I reached the staircase, flashed my permit and was permitted to enter. "Guess we won't be seeing you again then," said one, while the other flashed me a look of sympathy.

"I'm pretty hard to get rid of," I said, stepping down.

"And there goes another overconfident poor sod," said the other guard, once I was a few steps away. Whether he thought I couldn't hear him or just didn't care, I didn't know, but I ignored him regardless and continued on my way.
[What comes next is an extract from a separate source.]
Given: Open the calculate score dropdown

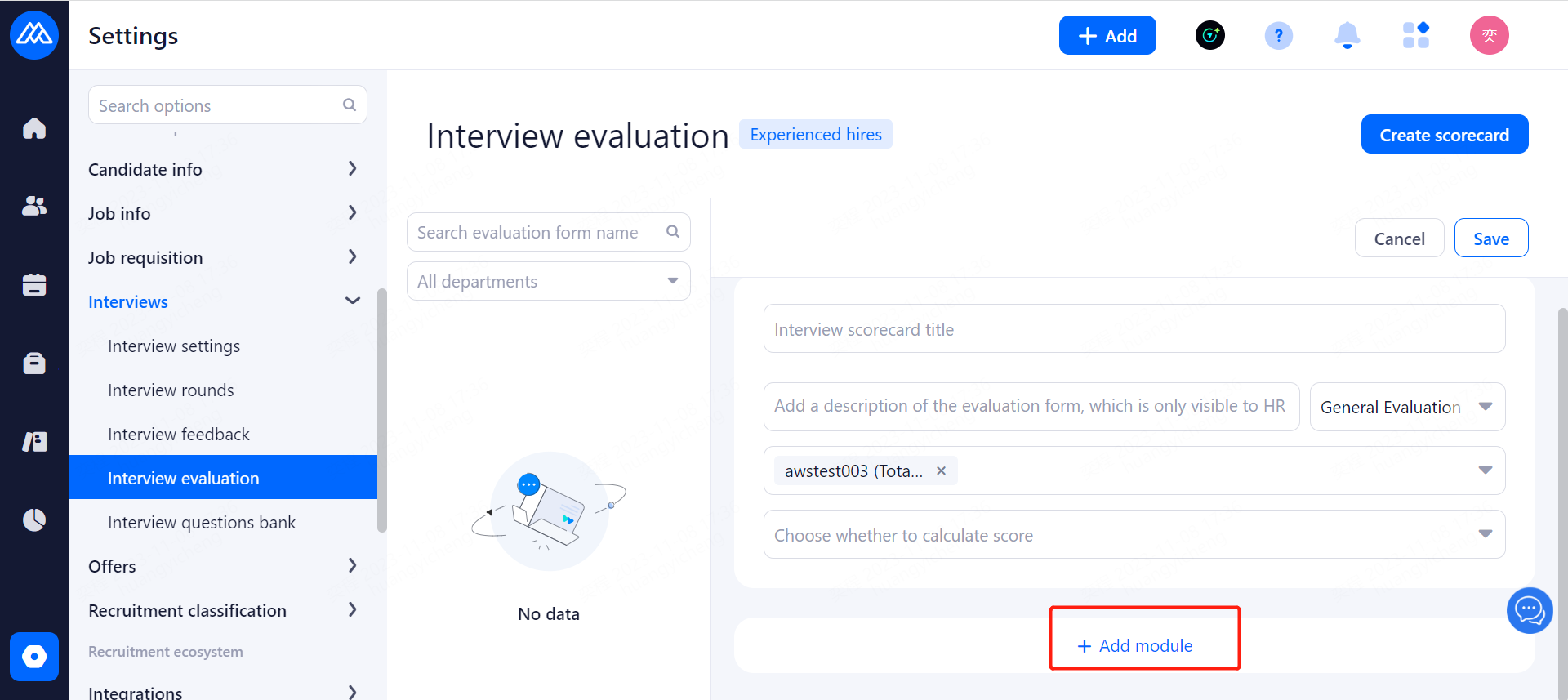Looking at the screenshot, I should point(1134,535).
The lighting changed, the lava-red glow of the abyss replaced by yellows and purples with no discernable source. My perceive mana skill showed a build-up of ambient magical energy in the air, with a veritable ocean of the stuff further below me. The staircase fell into disrepair, with the stone cracked, fragments of it breaking away with each of my steps. And then, with no warning, it ended.

I looked down through a hole in the floor, seeing a wide, purple and yellow expanse below me, sporting numerous black fissures.

No, not just black. True darkness. I recognised the way looking at them made my eyes feel like they were being sucked out.

The passage that held the staircase wasn't wide enough to spread my wings. I could jump through the hole in the floor and fly down, but getting back up would be a pain. Not to the point that I'd need to suicide to get back up, but I did foresee some embarrassing crashes in my future.

I took a breath and prepared to jump, only for the stair I was standing on to crumble beneath me, sending me tumbling down into the strange landscape below.